───── MATERIAL FOR THIS TASK

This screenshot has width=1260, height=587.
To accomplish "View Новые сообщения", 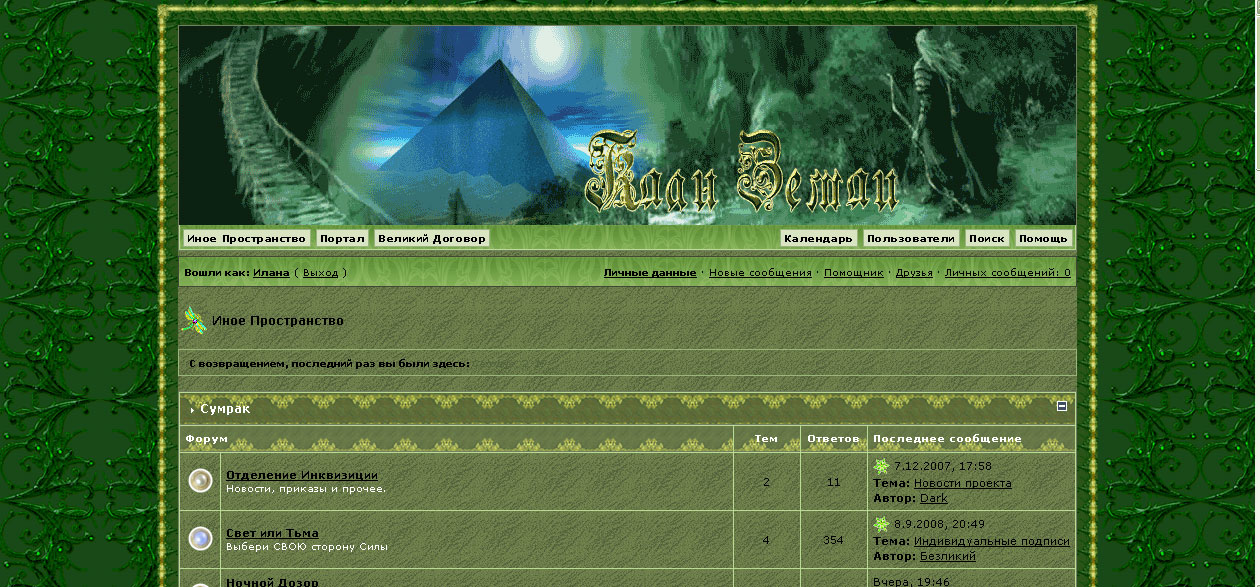I will 763,271.
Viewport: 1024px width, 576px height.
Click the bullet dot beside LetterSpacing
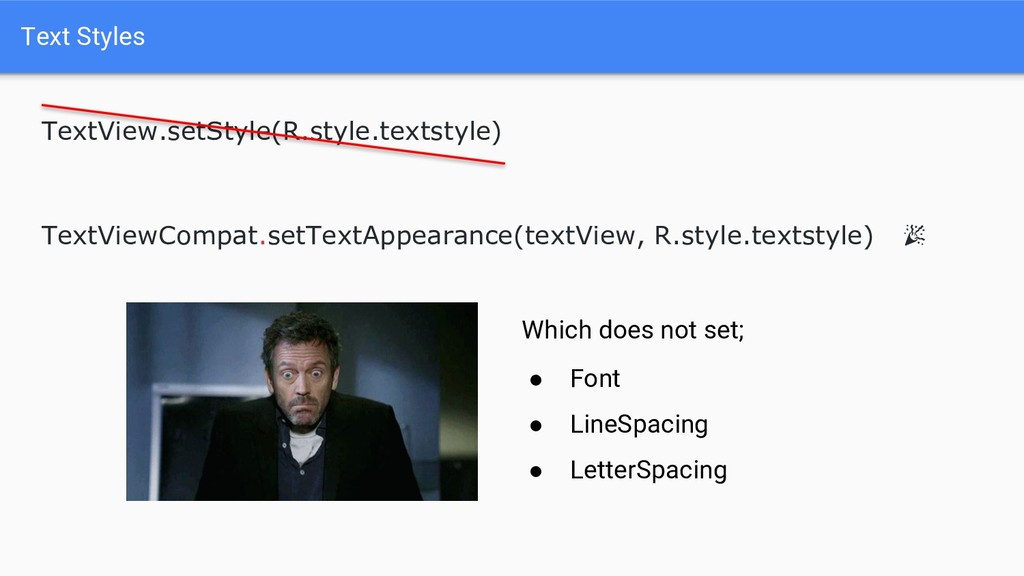click(536, 472)
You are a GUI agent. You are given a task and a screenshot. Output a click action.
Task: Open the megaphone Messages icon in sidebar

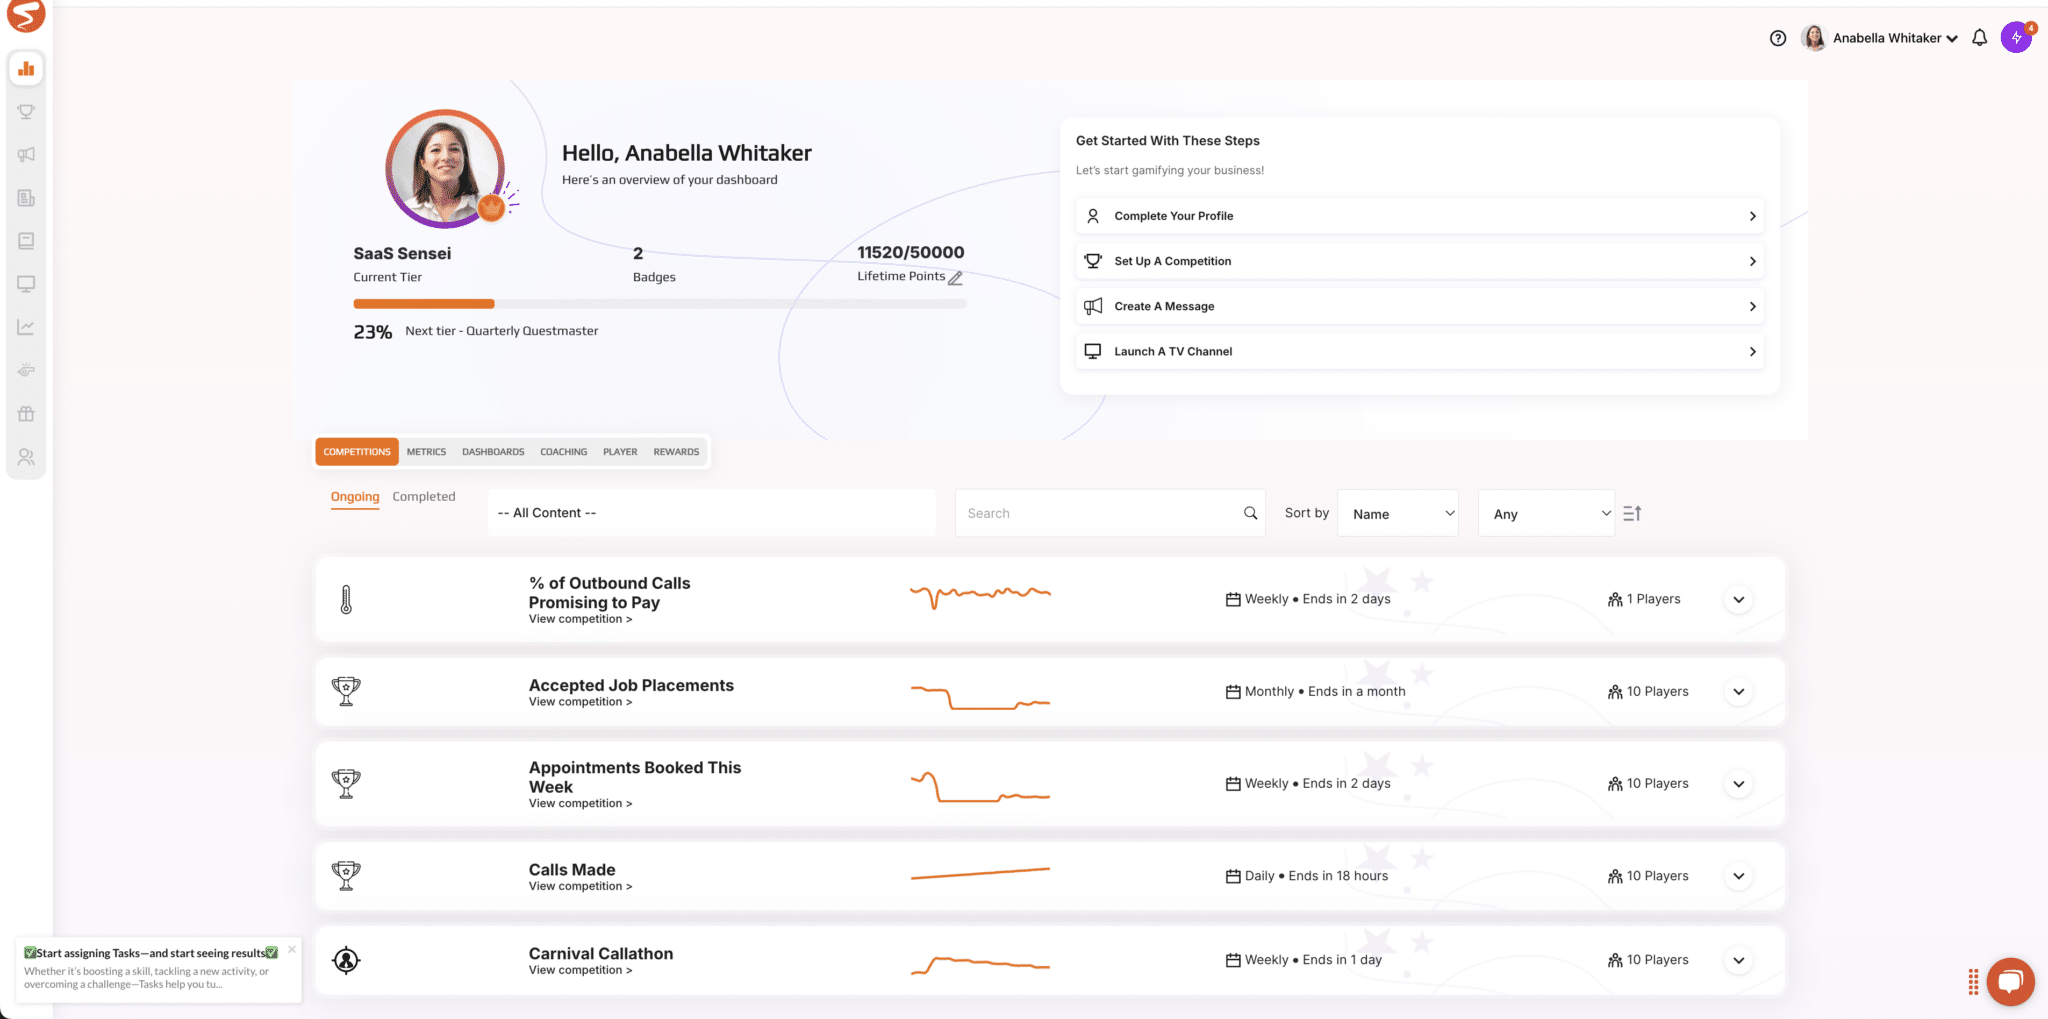[x=26, y=154]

──────────

EXERCISE DESCRIPTION - Starting with the line containing "Viewport: 1024px width, 576px height." and continuing through the end of the rows, reproduce those lines with "megaphone" renamed to "bullhorn" and everything else left as it is. Omit the pictures from your answer.

COMPLETED TASK -
Viewport: 1024px width, 576px height.
Click the bullet dot beside LetterSpacing
click(536, 472)
You are a GUI agent. You are given a task and a screenshot. Output a click action.
Task: Open the bullhorn Messages icon in sidebar

[x=26, y=154]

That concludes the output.